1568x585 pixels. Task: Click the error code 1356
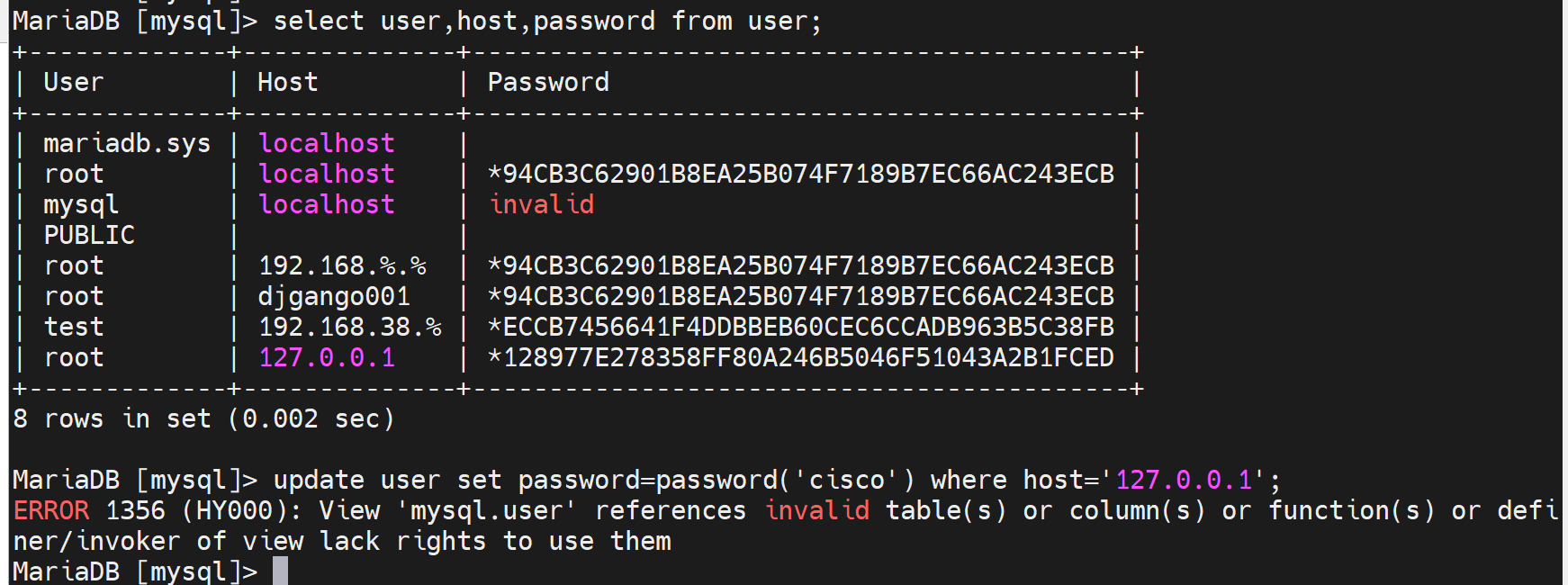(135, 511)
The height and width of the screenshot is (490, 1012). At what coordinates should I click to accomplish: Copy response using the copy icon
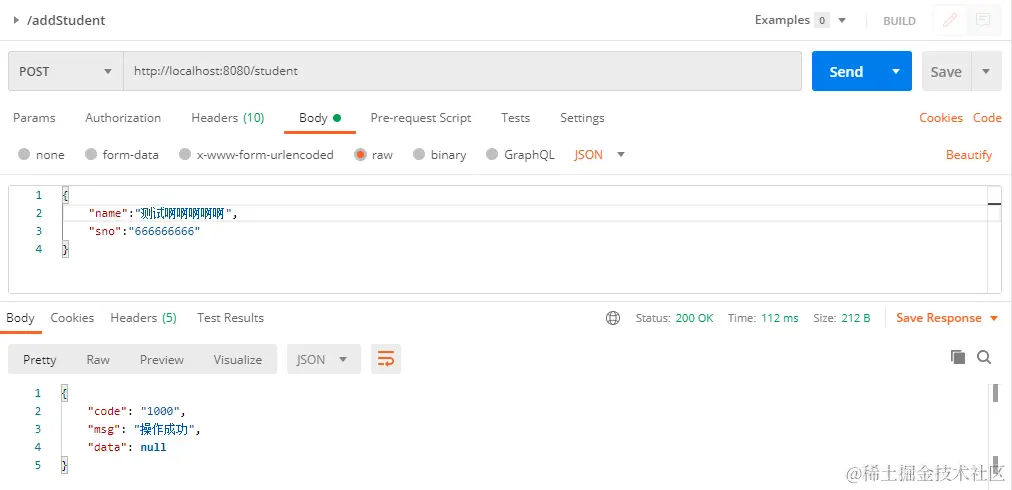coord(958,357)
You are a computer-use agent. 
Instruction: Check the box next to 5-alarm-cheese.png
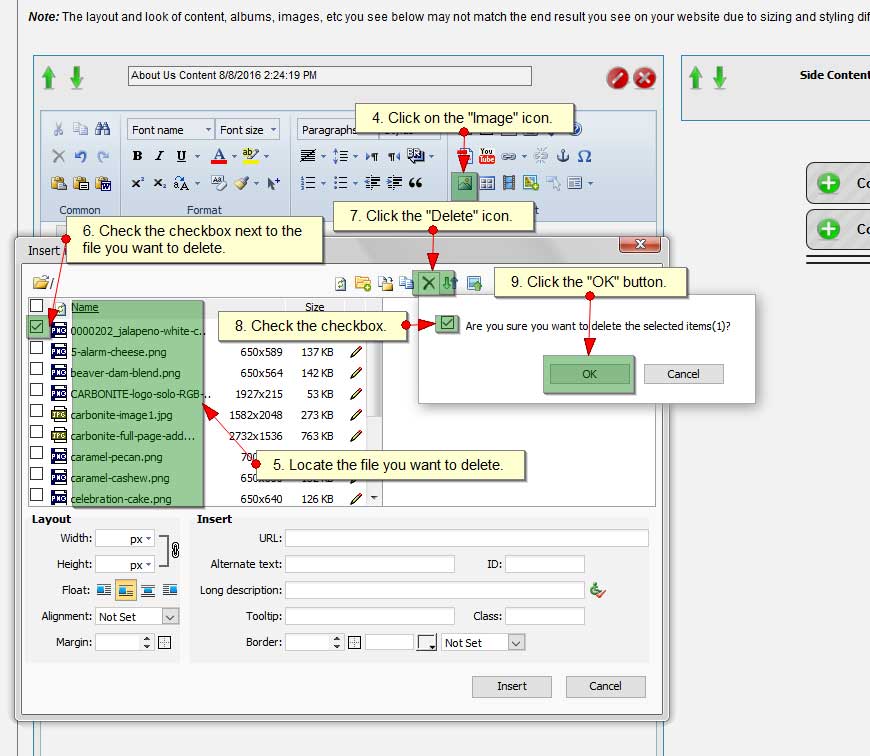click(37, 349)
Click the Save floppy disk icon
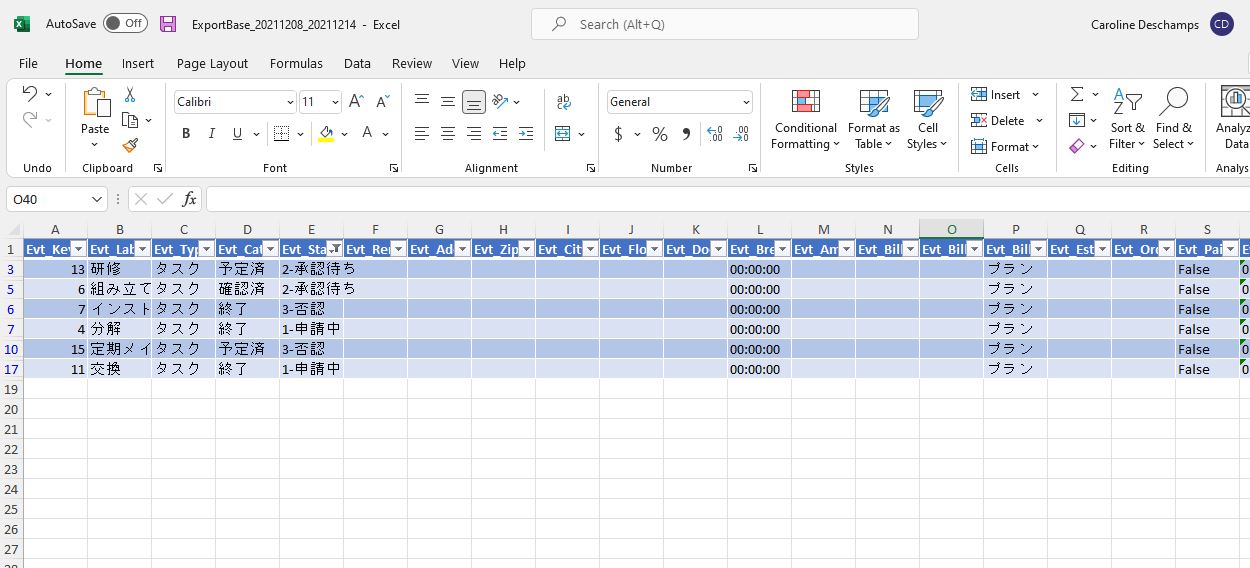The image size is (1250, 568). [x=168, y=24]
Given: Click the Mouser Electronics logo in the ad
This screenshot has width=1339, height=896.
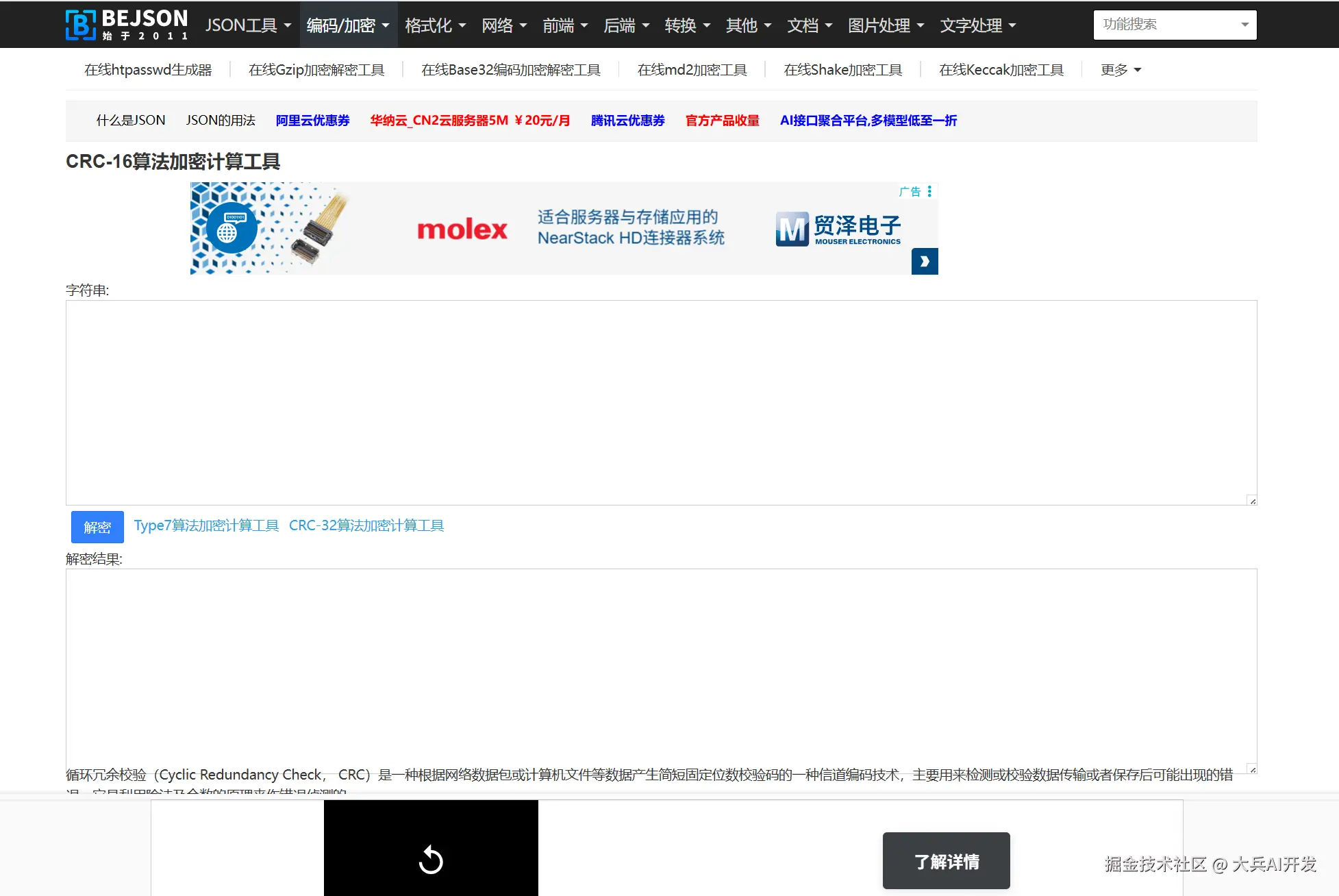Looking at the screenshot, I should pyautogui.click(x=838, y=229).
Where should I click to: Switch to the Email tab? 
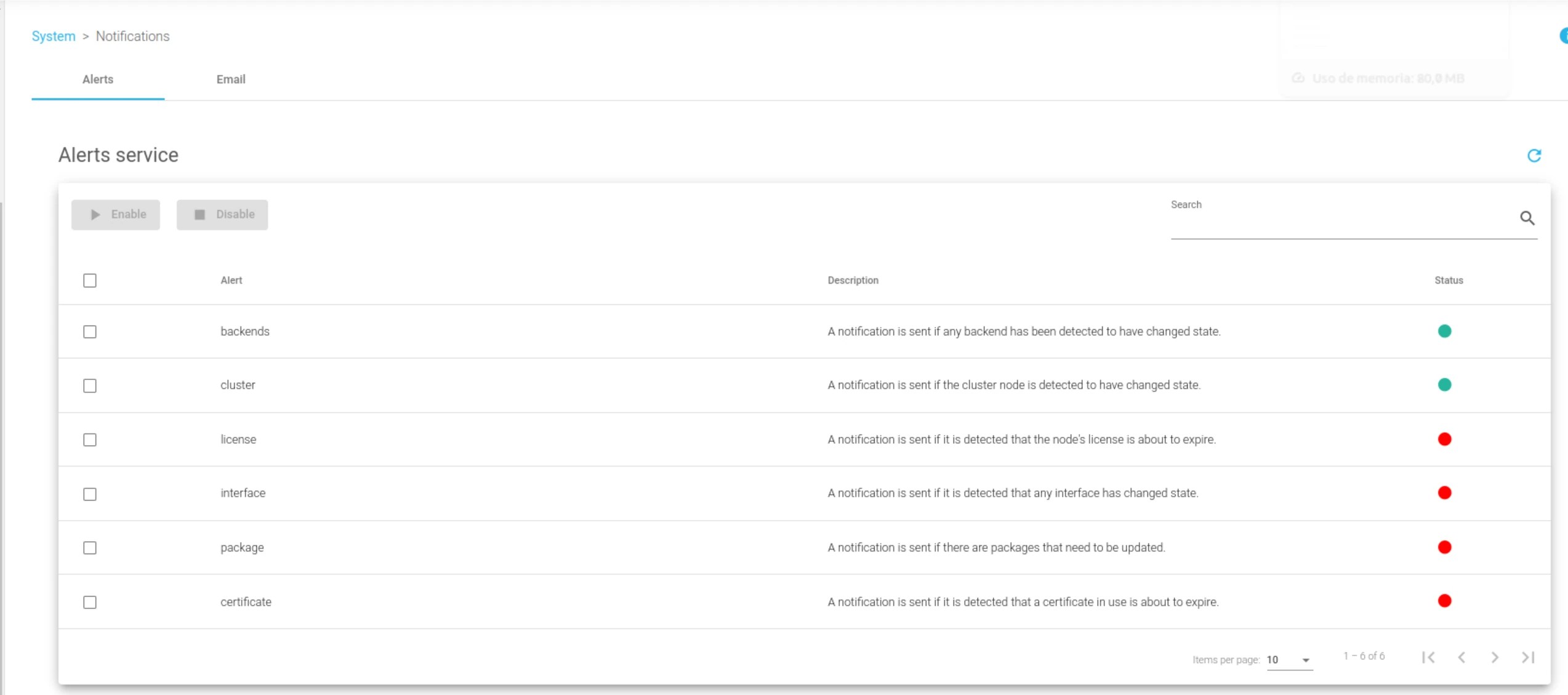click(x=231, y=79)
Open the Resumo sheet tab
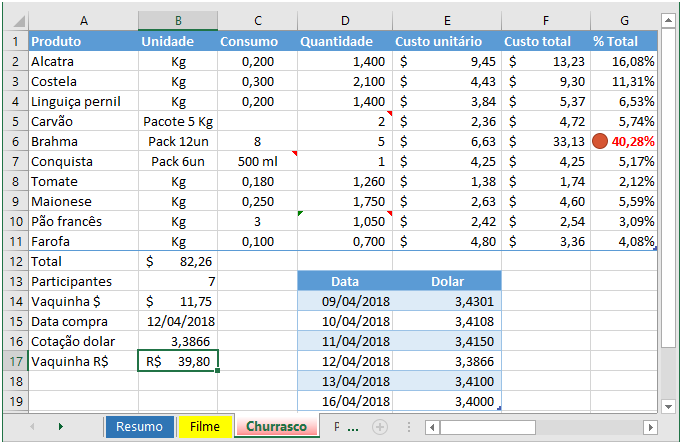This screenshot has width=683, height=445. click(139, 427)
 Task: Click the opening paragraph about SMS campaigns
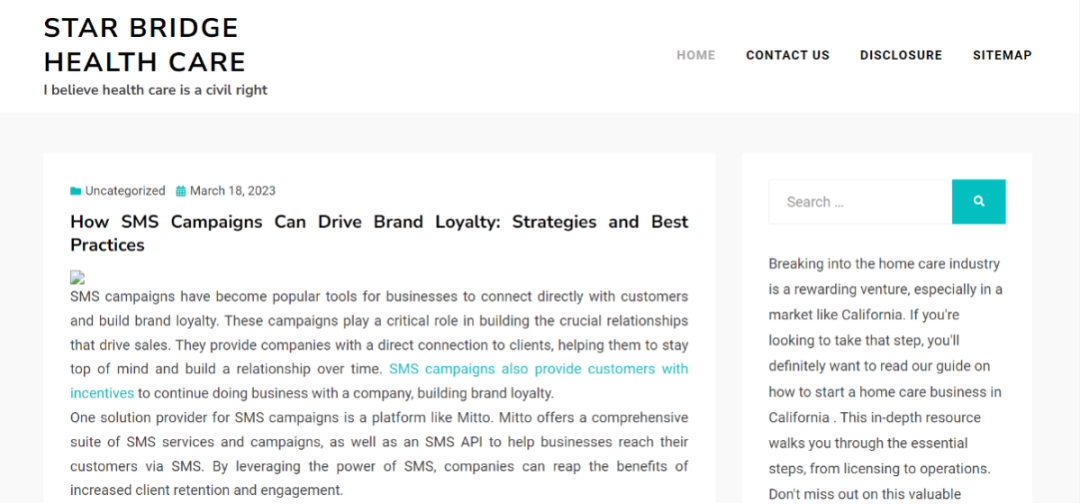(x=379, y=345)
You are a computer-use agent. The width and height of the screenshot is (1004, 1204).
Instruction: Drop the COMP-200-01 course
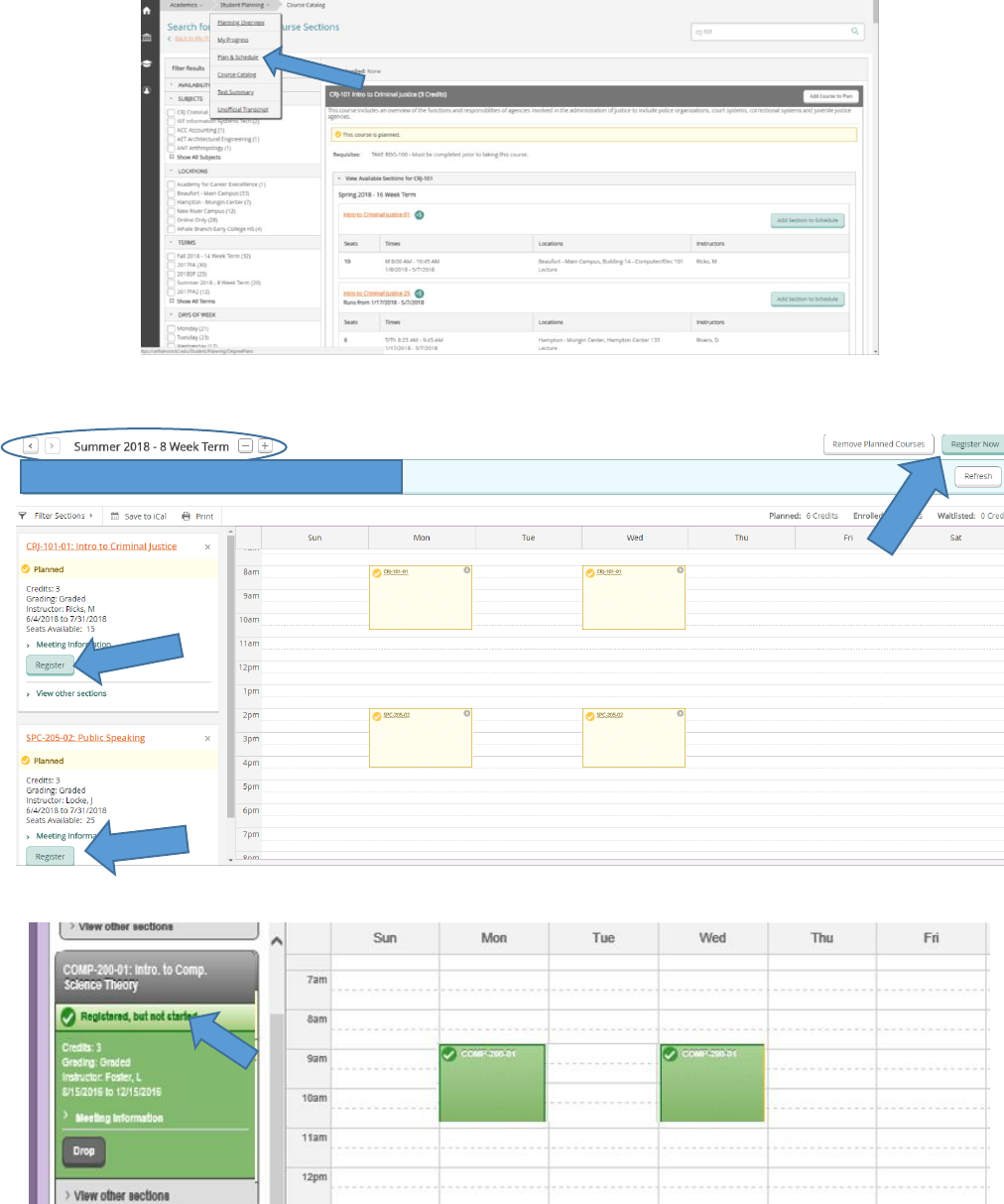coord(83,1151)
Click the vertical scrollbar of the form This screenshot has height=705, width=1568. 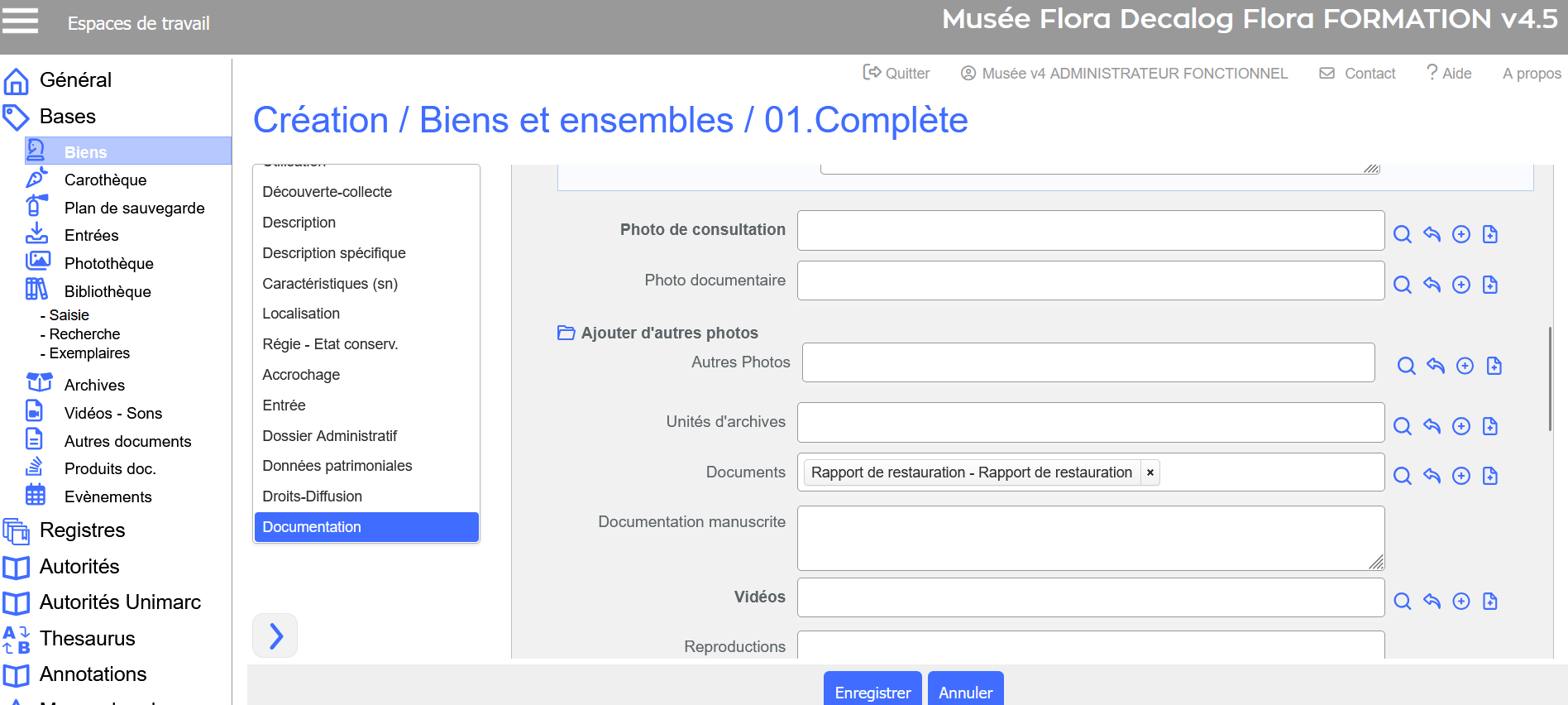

Aim of the exercise.
Repeat all of the records above line by line without changing any wording, and leave out the pictures.

Exercise response.
1568x585 pixels. Task: Click the error code 1356
(135, 511)
The height and width of the screenshot is (490, 1012). At what coordinates should I click to accomplish: Copy response using the copy icon
coord(958,357)
You are a computer-use agent. 
Instruction: Check the box next to 5-alarm-cheese.png
click(37, 349)
Click the Save floppy disk icon
The image size is (1250, 568). [x=168, y=24]
Given: Click the Mouser Electronics logo in the ad
This screenshot has width=1339, height=896.
Looking at the screenshot, I should pyautogui.click(x=838, y=229).
Where should I click to: Switch to the Email tab? 
click(x=231, y=79)
Open the Resumo sheet tab
This screenshot has width=683, height=445. click(139, 427)
 Task: Click the opening paragraph about SMS campaigns
(x=379, y=345)
You are a computer-use agent. The width and height of the screenshot is (1004, 1204).
Instruction: Drop the COMP-200-01 course
coord(83,1151)
Click the vertical scrollbar of the form This screenshot has height=705, width=1568. 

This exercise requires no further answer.